The Bearded Ladies are also not the only ones scrutinizing Whitman on his birthday. The Pennsylvania Academy of the Fine Arts is exhibiting a small show of artwork related to Whitman in an abstract way. There a few images depicting the poet himself, including the famous portrait by Thomas Eakins, but the bulk of the show attempts to trace his inner life via unrelated paintings from the PAFA collection.
For example, the well-known painting by Andrew Wyeth, Young America, showing a young man riding across an empty field on a shiny red bicycle with red, white, and blue streamers. It has the open road, the youth, and the certain isolation that suggests the promise of democracy rather than its actualization.

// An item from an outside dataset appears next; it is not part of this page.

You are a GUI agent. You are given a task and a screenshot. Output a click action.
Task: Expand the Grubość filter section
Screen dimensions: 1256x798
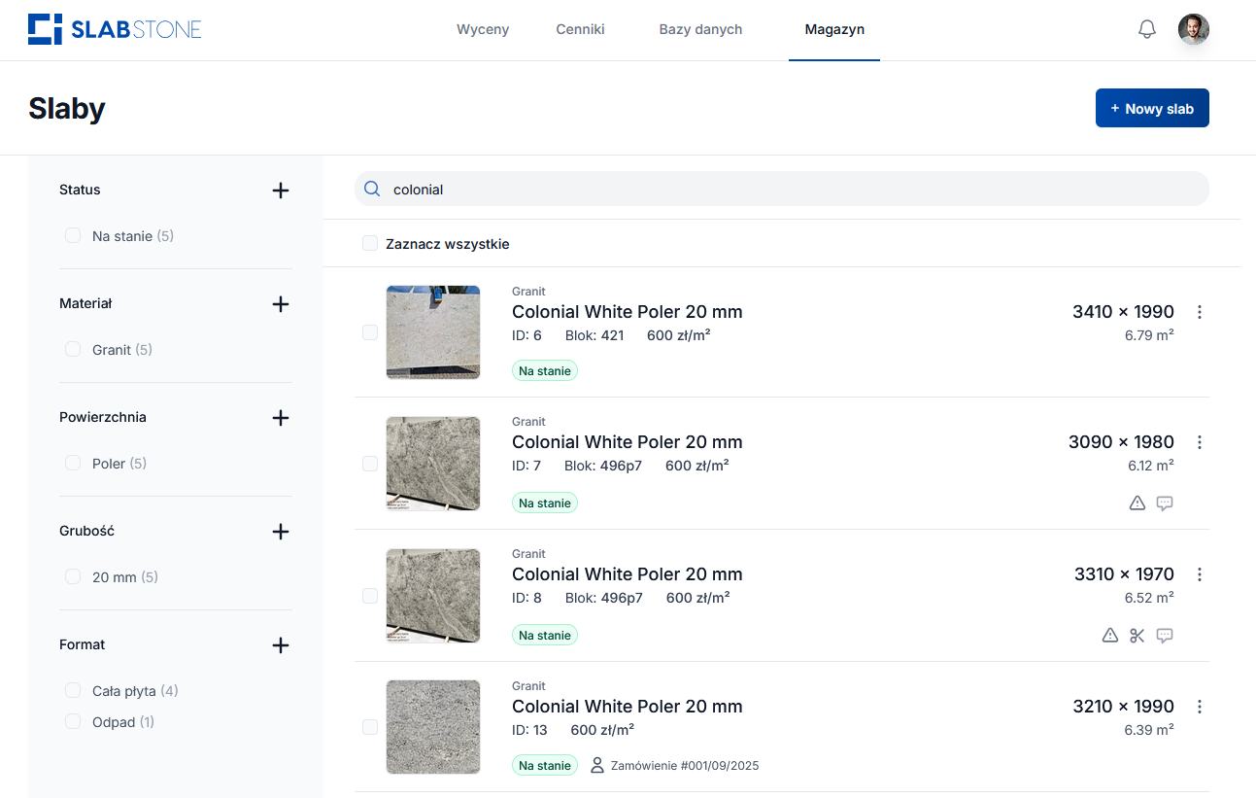tap(281, 532)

The show was assembled by PAFA Youth Council, an annual program pulling together a handful of high school students from the region to introduce them to museum work for an academic year. This exhibition was their final project.
They included a piece by Andy Warhol: a silkscreen print of an Indian Head nickel.
“We wanted to showcase how he viewed Native Americans, and bring attention to the fact that his views were not good,” said Sophia Becker of Friends Select school. “He believed Native Americans, while they had beautiful culture and did beautiful things, they were beneath white people.”
In recent years, the re-examination of historic figures has caused statues to topple. A statue of singer Kate Smith outside the sports arena in South Philadelphia was removed when the Flyers discovered she recorded a some racist songs early in her career. A lively debate has arisen around the statue of former Philadelphia Mayor Frank Rizzo across from City Hall. Statues of confederate officers have been pulled down all over the American South.
Philadelphia has two statues of Walt Whitman: a bust in Whitman Plaza on Oregon Avenue and a more prominent figure on South Broad Street in the middle of a field near the I-76 on ramp to New Jersey. A few weeks before Whitman’s birthday celebrations were to begin, the Association for Public Art gave that statue a polish.
Zack Tatti, a sculptural restorer, used a propane torch to seal new wax coat onto the figural sculpture’s surface. He unwittingly described the problem with holding your heroes too close.
“The oils in your skin and hands break down the wax we apply,” he explained. “If it’s handled enough, it can break down the wax and destroy the patina.”